◆ **PROBLEM TO WORK ON**: Set down everything in the MATLAB reply below, character for character, from "Therefore, when you" down to "a concatenation error.".

◆ **TEXT SEGMENT**:
= = = = =
Therefore, when you get to the second iteration of the for loop, this expression
% I commented this so that it does not run
% y(2)^2 - y(1)*y(3) + M*y(2) - K*y(5) - L*y(6)
is a spurious 1x3 vector. That's why you get a concatenation error.
Change one of those variable names to something else.
L = 0.01;
K = 0.1;
G = 2;
Pr = 2;
s = 0.1;
Ec = 0.01;
m = 0.5;
R = 0.5;
a = 1;
n = 0.5;
xa = 0;
xb = 6;
x = linspace(xa,xb,101);
for M = [0 .1 .2]
for fw = [-1 0 1]/2
ODE = @(x,y)[ y(2); y(3); (y(2)^2 - y(1)*y(3) + M*y(2) - K*y(5) - L*y(6))/(1+K); y(5); (y(2)*y(4) - y(1)*y(5) + K*(2*y(4) + y(3)))/G;
y(7); Pr*( m*y(2)*y(6) - s*y(6) - Ec*y(3)^2 - y(1)*y(7) )/(1+(4/3)*R) ];
BC = @(ya,yb)[ya(1)-fw; ya(2)-1-a*(1+K)*ya(3); ya(4)+n*ya(3); ya(7)-1; yb([2;4;6])];
solinit = bvpinit(x,[0 1 0 1 0 1 0]);
sol = bvp5c(ODE,BC,solinit);
S = deval(sol,x);
set( 0,'DefaultAxesColorOrder',[1 0 0; 0 1 0; 0 0 0] )
= = = = =
◆ **INFORMATION SUPPLIED**:
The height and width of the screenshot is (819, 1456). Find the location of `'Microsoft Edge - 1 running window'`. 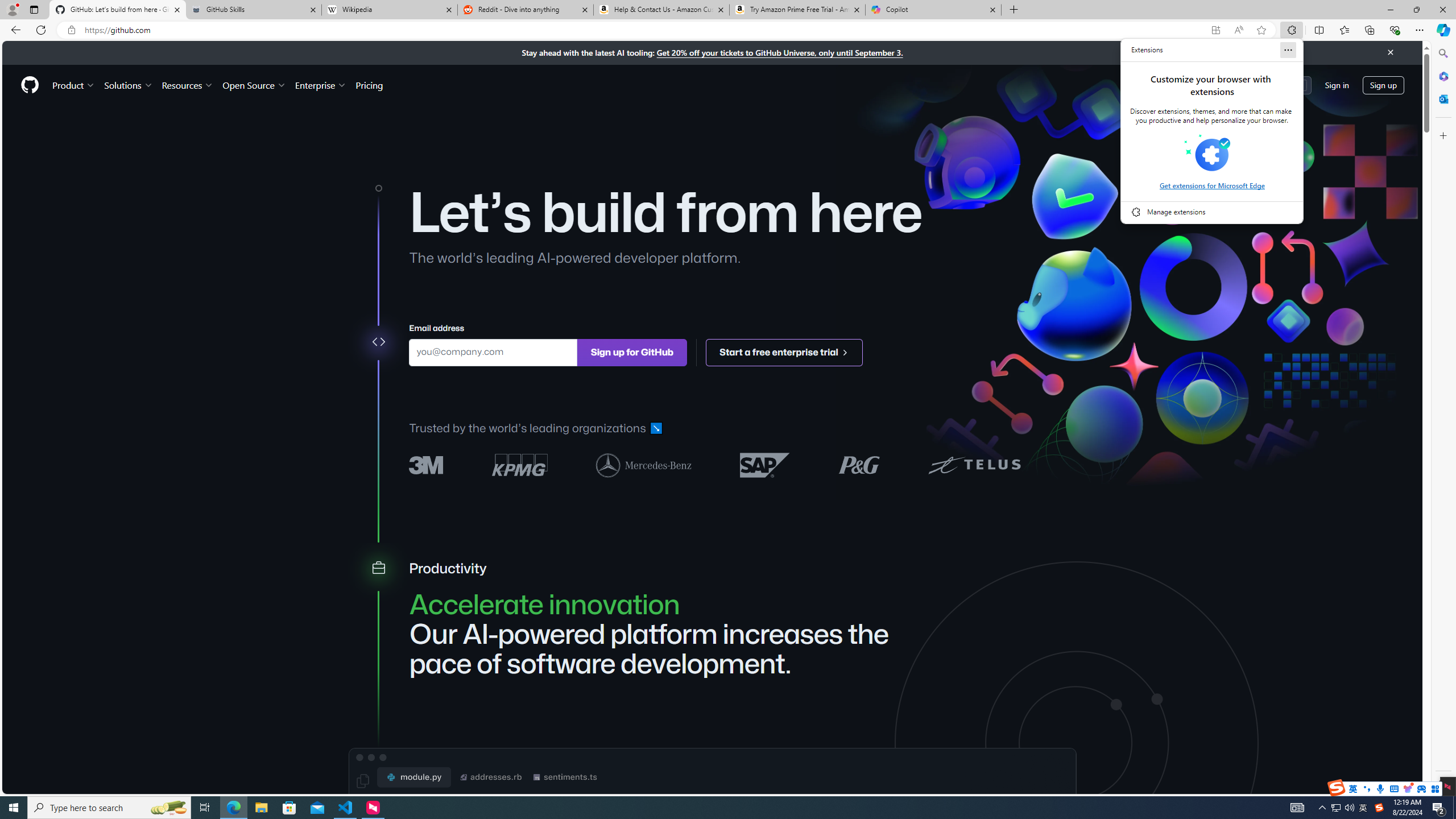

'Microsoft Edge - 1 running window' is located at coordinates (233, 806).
= = = = =
◆ **FINAL ANSWER**:
Therefore, when you get to the second iteration of the for loop, this expression
% I commented this so that it does not run
% y(2)^2 - y(1)*y(3) + M*y(2) - K*y(5) - L*y(6)
is a spurious 1x3 vector. That's why you get a concatenation error.